▶ Your instructions:
Check every line below, and copy those that include "each".

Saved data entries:
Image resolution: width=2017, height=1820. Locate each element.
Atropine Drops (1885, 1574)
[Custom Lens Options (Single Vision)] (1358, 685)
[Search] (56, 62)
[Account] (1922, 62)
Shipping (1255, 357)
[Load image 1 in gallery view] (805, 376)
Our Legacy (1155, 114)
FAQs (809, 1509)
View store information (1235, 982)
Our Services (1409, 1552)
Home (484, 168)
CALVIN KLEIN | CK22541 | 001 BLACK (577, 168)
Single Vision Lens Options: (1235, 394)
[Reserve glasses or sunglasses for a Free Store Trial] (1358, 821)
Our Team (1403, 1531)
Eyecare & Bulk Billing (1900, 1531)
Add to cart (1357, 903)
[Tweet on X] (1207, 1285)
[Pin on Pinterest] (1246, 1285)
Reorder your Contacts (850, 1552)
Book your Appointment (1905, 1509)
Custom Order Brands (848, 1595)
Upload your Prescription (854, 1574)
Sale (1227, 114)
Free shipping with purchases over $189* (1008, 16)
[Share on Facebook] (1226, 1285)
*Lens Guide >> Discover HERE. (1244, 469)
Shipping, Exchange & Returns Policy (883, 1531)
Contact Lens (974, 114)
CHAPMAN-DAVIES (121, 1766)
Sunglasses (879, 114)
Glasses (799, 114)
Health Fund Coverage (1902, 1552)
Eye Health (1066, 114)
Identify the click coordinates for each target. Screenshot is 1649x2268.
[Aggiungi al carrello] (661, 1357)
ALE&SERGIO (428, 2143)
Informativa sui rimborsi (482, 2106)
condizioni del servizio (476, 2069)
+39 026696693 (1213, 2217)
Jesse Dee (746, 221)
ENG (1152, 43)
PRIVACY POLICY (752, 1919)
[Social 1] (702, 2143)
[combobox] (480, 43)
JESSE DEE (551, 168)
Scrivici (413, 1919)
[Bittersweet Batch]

▶ Answer to this exercise:
Image resolution: width=2017, height=1820. Locate each element.
Identify the click coordinates for each target. Screenshot is 1649x2268.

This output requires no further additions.